A milícia chefiada por Juninho Varão hoje começou a sse expandir a partir de 2020 quando policiais civis foram informados, por moradores e comerciantes de cidades da Baixada Fluminense, como Seropédica e Nova Iguaçu, estava, extorquidos pelos milicianos da área.
De acordo com populares, na época, um determinado grupo de milicianos teria espraiado seus domínios por diversos bairros do município de Seropédica, ostentando ostensivamente armas de fogo, ameaçando e extorquindo a população local, cobrando taxas abusivas sobre serviços essenciais como água, luz, gás, TV a cabo, transporte e segurança, além de estarem invadindo terrenos e casas pertencentes de terceiros, a fim de realizar e comercializar construções ilegais
Na ocasião, o grupo ainda era chefiado por Tandera e seu irmão Delsinho seria o seu “braço direito”, o segundo homem na cadeia hierárquica da organização.
Com o passar do tempo, a quadrilha foi se avolumando em tamanho, complexidade e estrutura, passando a contar com dezenas de “funcionários” e “colaboradores”, os quais atuam de maneira escalonada, em diferentes níveis hierárquicos e com diferentes funções, mas todos unidos pelo propósito de trabalhar em prol da organização criminosa.

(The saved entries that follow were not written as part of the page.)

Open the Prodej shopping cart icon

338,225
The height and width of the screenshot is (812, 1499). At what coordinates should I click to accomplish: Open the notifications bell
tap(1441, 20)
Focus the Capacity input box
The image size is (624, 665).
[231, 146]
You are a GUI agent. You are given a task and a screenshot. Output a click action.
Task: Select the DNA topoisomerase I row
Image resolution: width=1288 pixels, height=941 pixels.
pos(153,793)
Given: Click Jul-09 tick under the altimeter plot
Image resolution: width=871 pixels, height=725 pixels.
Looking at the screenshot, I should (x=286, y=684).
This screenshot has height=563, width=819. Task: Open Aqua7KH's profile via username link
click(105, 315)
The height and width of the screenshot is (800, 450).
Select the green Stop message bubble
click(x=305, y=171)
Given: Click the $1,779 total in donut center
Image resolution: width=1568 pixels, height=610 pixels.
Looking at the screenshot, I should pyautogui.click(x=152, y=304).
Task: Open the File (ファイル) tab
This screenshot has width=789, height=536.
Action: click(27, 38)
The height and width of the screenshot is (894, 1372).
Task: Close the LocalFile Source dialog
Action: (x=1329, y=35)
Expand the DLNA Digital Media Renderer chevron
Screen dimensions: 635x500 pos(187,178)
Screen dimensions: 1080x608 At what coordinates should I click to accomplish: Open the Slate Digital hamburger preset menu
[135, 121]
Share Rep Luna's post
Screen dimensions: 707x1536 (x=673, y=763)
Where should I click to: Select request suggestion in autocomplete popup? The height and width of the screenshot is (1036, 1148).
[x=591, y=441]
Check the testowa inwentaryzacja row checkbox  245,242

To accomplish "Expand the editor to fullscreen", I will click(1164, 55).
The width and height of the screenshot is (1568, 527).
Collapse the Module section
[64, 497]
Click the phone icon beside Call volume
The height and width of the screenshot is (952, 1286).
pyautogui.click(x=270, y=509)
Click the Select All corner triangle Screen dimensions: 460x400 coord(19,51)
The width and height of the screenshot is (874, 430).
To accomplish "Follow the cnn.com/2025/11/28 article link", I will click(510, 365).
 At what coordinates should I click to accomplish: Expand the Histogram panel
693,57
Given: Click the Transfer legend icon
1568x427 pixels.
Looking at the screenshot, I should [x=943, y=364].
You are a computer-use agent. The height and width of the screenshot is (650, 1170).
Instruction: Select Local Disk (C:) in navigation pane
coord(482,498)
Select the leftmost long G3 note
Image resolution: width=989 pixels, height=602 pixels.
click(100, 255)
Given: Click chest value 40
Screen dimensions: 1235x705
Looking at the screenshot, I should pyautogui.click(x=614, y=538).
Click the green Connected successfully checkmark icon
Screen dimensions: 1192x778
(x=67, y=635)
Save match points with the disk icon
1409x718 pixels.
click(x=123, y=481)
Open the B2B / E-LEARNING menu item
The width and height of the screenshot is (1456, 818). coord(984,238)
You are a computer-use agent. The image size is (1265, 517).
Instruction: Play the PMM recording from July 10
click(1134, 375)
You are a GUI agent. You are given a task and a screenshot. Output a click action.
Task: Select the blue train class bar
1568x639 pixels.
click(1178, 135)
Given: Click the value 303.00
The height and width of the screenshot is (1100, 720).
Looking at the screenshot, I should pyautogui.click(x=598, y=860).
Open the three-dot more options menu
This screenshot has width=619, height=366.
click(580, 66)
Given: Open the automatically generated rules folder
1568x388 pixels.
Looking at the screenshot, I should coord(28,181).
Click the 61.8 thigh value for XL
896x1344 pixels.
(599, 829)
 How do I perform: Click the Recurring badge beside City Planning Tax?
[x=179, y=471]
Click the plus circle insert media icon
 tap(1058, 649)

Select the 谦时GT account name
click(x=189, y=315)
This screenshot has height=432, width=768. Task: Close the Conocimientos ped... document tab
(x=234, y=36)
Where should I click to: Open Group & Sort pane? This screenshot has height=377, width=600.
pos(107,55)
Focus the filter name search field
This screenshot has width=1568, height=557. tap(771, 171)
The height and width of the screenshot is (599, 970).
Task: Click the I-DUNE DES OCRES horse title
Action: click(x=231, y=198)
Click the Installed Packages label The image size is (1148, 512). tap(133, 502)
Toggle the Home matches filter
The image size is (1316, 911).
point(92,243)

A organização criminosa passou a ser responsável por diversos crimes ocorridos na região, como homicídios, sequestros, agiotagem, extorsões a moradores, comerciantes, motoristas de van e mototaxistas, esbulho possessório de residências e terrenos, monopólio sobre atividades comerciais inclusive lícitas objetivando lavagem de capital, roubos de cargas, roubos e clonagem de veículos, “grilagem de terras”, construção irregular e venda de empreendimentos imobiliários ilegais, ameaças, entre outros.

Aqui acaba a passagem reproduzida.